Another alternative would be to use the agreement with the other reviewers on other manuscripts. This could allow to “weight” relatively less redundant opinions. The end result would be something like “we expect higher quality when people that usually disagree give uniformly high scores”. This sounds similar to the algorithm behind Twitter/X community notes[4], but without (?) the one-dimensional assumption of the opinion space. The obvious limit however would be the extreme sparsity of the matrix, since not everyone rates everything (not even close).

Another one could be something along the lines of an IRT model. Where papers are the analog of students taking an exam, and reviewers are the “questions”; some of them are more difficult, some are able to better discriminate between good and bad outcomes.

Except that... Now that we are reasoning in terms of a statistical model maybe we need to take a step back, and get a little bit more of a theoretical understanding of the phenomenon and of the property we are trying to measure? After all, Statistical Control Requires Causal Justification!
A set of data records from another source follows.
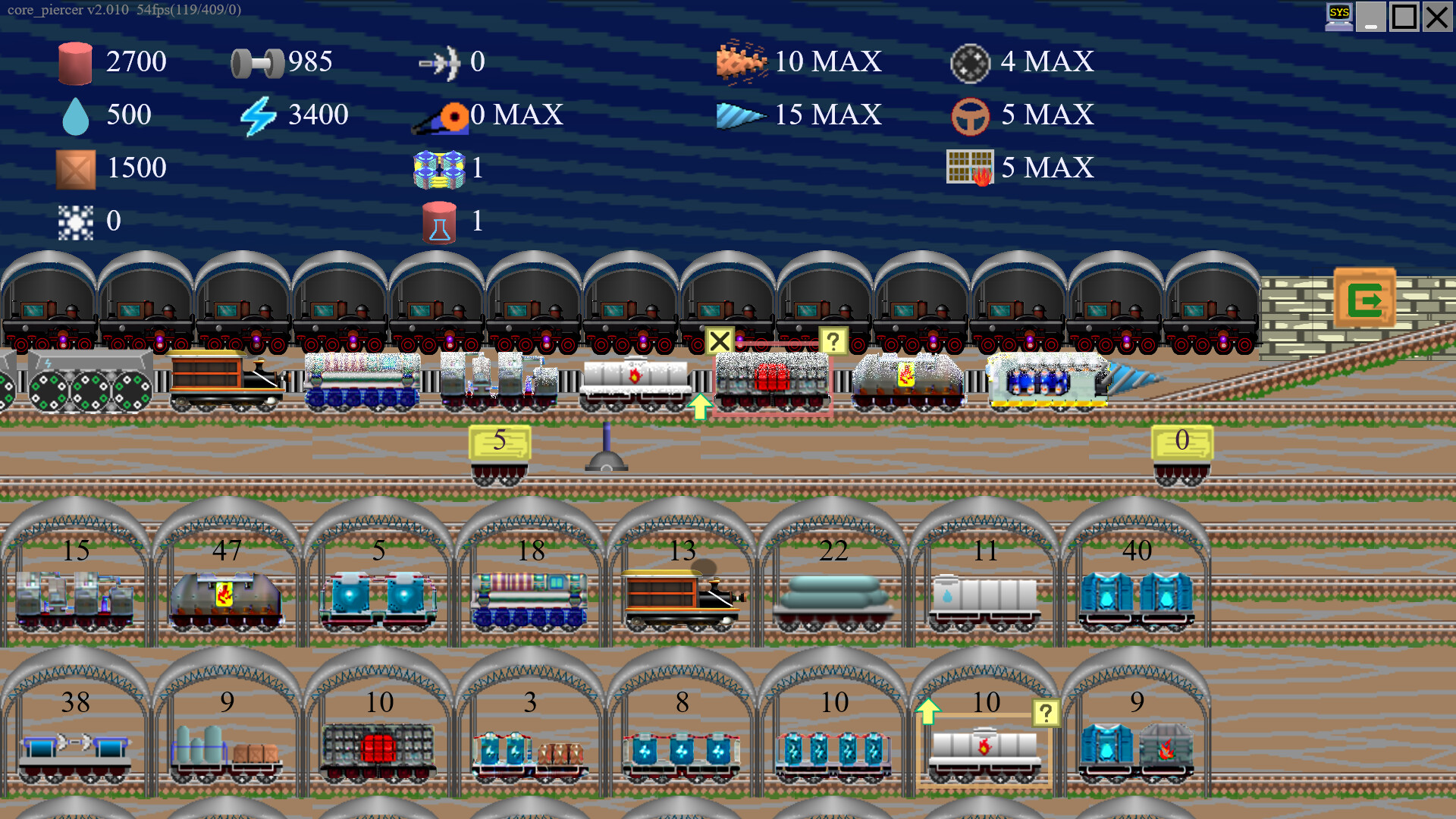The image size is (1456, 819).
Task: Select the snowflake resource icon showing 0
Action: 75,221
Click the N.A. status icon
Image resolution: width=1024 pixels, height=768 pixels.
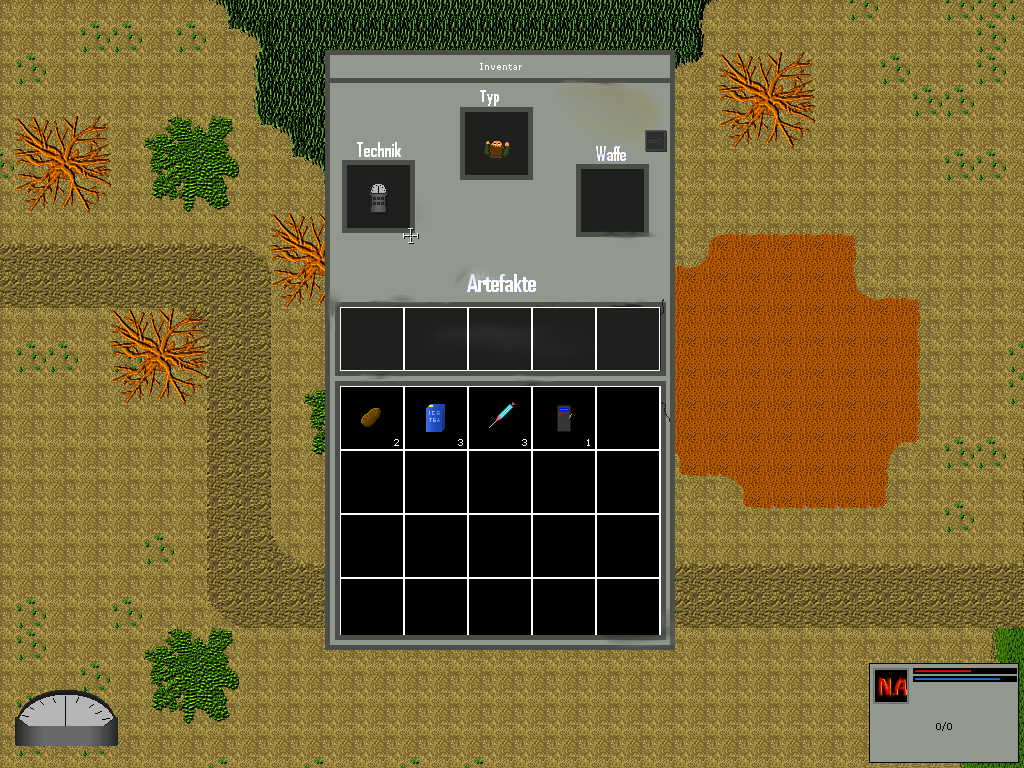891,686
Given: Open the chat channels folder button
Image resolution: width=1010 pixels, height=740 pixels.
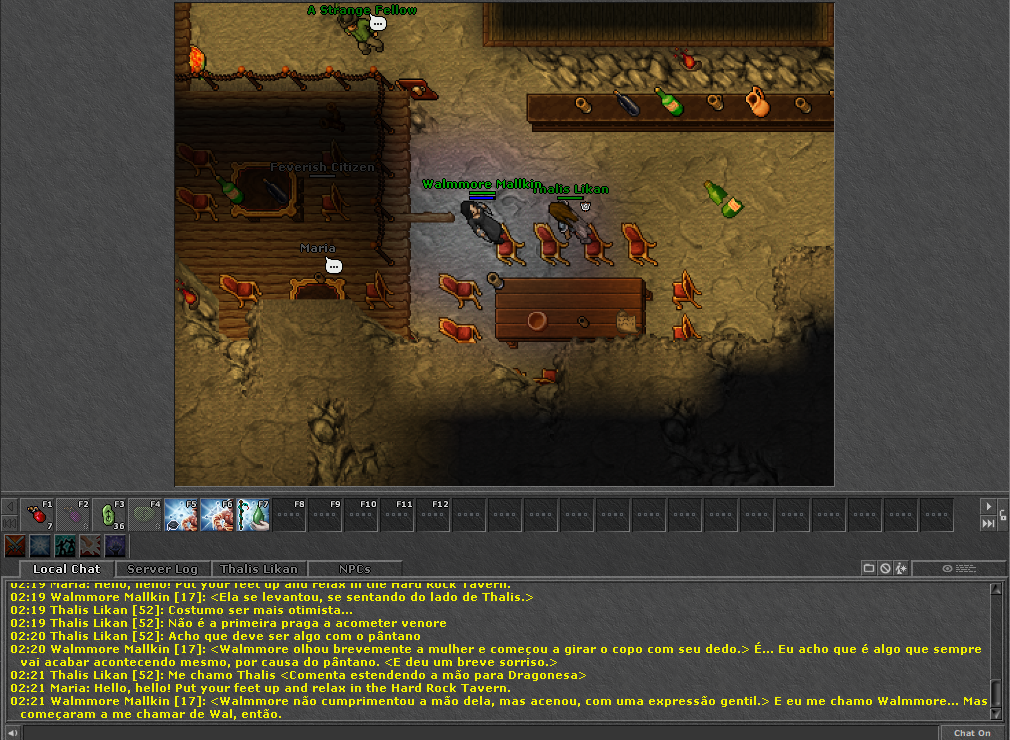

Here instead we are merely saying that the “quality” of a manuscript is whatever is not explained away by the marginal contributions of a bunch of reviewer traits... But, just to make an example, the topic of a paper could easily causally impact its quality as well as the reviewer bias, thus being a confounder. And we are not even considering the self-selection of reviewers into giving feedback to the papers they are interested in! Again, I have more doubts than answers, but I think there is potential in trying to tackle difficult issues.

Anyway, some more thoughts

This piece is closer to a stream of thought than a fully formed reflection on the topic. Thinking about this, however, brought me to reconsider how I think of peer review in its current form.

If we frame it as a measurement issue, we are essentially engaging in a sort of collective suspension of disbelief. None of the empirical researchers I know would ever be confident in drawing conclusions with two to three data points. You can be a p-value lover, a confidence interval enjoyer or having reached your inner peace with posterior distributions. But a couple of observations are probably not enough to convincingly conclude anything about a complex question like “is this paper worth publishing/reading/citing/whatever”.

This is to say, we have a way higher standard of evidence in our work than we have in assessing it. We might have no better alternative, there might be other good reasons for this, but I think this is at least worth noting.

For the records: I remember vaguely a Tweet (or was it on Bluesky?) by @rlmcelreath discussing a study on peer review and touching the same point probably better than I’m doing here: i.e. with just a couple of observations you have no statistical power to reliably draw conclusions. The search function is not helping me but if I find it I will link to it later on.